● **Exercise directions**:
Give back every record exactly.

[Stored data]
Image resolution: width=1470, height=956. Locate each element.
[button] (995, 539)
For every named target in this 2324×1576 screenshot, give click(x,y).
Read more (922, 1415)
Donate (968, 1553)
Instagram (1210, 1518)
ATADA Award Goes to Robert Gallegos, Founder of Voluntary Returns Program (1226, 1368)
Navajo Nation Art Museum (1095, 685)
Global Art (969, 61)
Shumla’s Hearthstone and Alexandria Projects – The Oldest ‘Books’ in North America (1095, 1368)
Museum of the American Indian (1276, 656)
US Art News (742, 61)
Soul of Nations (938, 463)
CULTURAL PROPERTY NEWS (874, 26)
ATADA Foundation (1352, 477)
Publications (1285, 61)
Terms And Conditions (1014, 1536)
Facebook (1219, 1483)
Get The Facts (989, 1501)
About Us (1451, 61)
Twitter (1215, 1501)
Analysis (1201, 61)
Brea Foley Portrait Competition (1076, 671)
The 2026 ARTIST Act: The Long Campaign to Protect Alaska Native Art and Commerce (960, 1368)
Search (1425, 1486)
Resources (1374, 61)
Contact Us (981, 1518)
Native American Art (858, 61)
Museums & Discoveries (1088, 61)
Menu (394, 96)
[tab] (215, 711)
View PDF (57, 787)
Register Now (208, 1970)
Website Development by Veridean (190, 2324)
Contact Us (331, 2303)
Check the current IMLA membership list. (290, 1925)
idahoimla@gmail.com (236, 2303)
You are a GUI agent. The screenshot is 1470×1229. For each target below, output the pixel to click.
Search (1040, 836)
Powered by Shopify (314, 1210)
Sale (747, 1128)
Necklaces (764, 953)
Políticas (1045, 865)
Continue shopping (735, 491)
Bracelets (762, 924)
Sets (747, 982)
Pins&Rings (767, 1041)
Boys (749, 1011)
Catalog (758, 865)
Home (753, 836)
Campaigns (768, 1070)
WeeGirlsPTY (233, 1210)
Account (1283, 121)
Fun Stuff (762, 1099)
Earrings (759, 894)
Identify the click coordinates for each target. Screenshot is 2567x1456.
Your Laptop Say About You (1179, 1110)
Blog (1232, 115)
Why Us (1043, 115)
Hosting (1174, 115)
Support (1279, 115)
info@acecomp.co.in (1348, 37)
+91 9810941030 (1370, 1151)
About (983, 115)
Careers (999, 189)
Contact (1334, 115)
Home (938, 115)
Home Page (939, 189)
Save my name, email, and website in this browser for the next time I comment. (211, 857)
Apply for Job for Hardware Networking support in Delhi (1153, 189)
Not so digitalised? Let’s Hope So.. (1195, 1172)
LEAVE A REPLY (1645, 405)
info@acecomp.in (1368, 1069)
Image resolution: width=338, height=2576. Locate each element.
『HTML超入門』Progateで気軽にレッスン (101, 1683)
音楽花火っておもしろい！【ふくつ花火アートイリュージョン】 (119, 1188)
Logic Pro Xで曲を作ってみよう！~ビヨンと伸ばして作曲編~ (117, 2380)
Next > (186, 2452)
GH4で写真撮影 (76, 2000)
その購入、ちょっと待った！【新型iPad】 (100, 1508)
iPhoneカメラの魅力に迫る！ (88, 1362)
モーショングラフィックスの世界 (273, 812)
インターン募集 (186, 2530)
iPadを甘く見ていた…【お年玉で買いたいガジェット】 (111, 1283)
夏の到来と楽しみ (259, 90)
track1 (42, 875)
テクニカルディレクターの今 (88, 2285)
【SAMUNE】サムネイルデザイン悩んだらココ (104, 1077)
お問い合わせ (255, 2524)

● **Task answer**:
Image resolution: width=1470, height=956. Locate each element.
[button] (995, 539)
For every named target in this 2324×1576 screenshot, give click(x,y).
Read more (922, 1415)
Donate (968, 1553)
Instagram (1210, 1518)
ATADA Award Goes to Robert Gallegos, Founder of Voluntary Returns Program (1226, 1368)
Navajo Nation Art Museum (1095, 685)
Global Art (969, 61)
Shumla’s Hearthstone and Alexandria Projects – The Oldest ‘Books’ in North America (1095, 1368)
Museum of the American Indian (1276, 656)
US Art News (742, 61)
Soul of Nations (938, 463)
CULTURAL PROPERTY NEWS (874, 26)
ATADA Foundation (1352, 477)
Publications (1285, 61)
Terms And Conditions (1014, 1536)
Facebook (1219, 1483)
Get The Facts (989, 1501)
About Us (1451, 61)
Twitter (1215, 1501)
Analysis (1201, 61)
Brea Foley Portrait Competition (1076, 671)
The 2026 ARTIST Act: The Long Campaign to Protect Alaska Native Art and Commerce (960, 1368)
Search (1425, 1486)
Resources (1374, 61)
Contact Us (981, 1518)
Native American Art (858, 61)
Museums & Discoveries (1088, 61)
Menu (394, 96)
[tab] (215, 711)
View PDF (57, 787)
Register Now (208, 1970)
Website Development by Veridean (190, 2324)
Contact Us (331, 2303)
Check the current IMLA membership list. (290, 1925)
idahoimla@gmail.com (236, 2303)
You are a GUI agent. The screenshot is 1470×1229. For each target below, output the pixel to click.
Search (1040, 836)
Powered by Shopify (314, 1210)
Sale (747, 1128)
Necklaces (764, 953)
Políticas (1045, 865)
Continue shopping (735, 491)
Bracelets (762, 924)
Sets (747, 982)
Pins&Rings (767, 1041)
Boys (749, 1011)
Catalog (758, 865)
Home (753, 836)
Campaigns (768, 1070)
WeeGirlsPTY (233, 1210)
Account (1283, 121)
Fun Stuff (762, 1099)
Earrings (759, 894)
Identify the click coordinates for each target. Screenshot is 2567x1456.
Your Laptop Say About You (1179, 1110)
Blog (1232, 115)
Why Us (1043, 115)
Hosting (1174, 115)
Support (1279, 115)
info@acecomp.co.in (1348, 37)
+91 9810941030 (1370, 1151)
About (983, 115)
Careers (999, 189)
Contact (1334, 115)
Home (938, 115)
Home Page (939, 189)
Save my name, email, and website in this browser for the next time I comment. (211, 857)
Apply for Job for Hardware Networking support in Delhi (1153, 189)
Not so digitalised? Let’s Hope So.. (1195, 1172)
LEAVE A REPLY (1645, 405)
info@acecomp.in (1368, 1069)
Image resolution: width=338, height=2576. Locate each element.
『HTML超入門』Progateで気軽にレッスン (101, 1683)
音楽花火っておもしろい！【ふくつ花火アートイリュージョン】 (119, 1188)
Logic Pro Xで曲を作ってみよう！~ビヨンと伸ばして作曲編~ (117, 2380)
Next > (186, 2452)
GH4で写真撮影 (76, 2000)
その購入、ちょっと待った！【新型iPad】 (100, 1508)
iPhoneカメラの魅力に迫る！ (88, 1362)
モーショングラフィックスの世界 (273, 812)
インターン募集 (186, 2530)
iPadを甘く見ていた…【お年玉で買いたいガジェット】 (111, 1283)
夏の到来と楽しみ (259, 90)
track1 (42, 875)
テクニカルディレクターの今 (88, 2285)
【SAMUNE】サムネイルデザイン悩んだらココ (104, 1077)
お問い合わせ (255, 2524)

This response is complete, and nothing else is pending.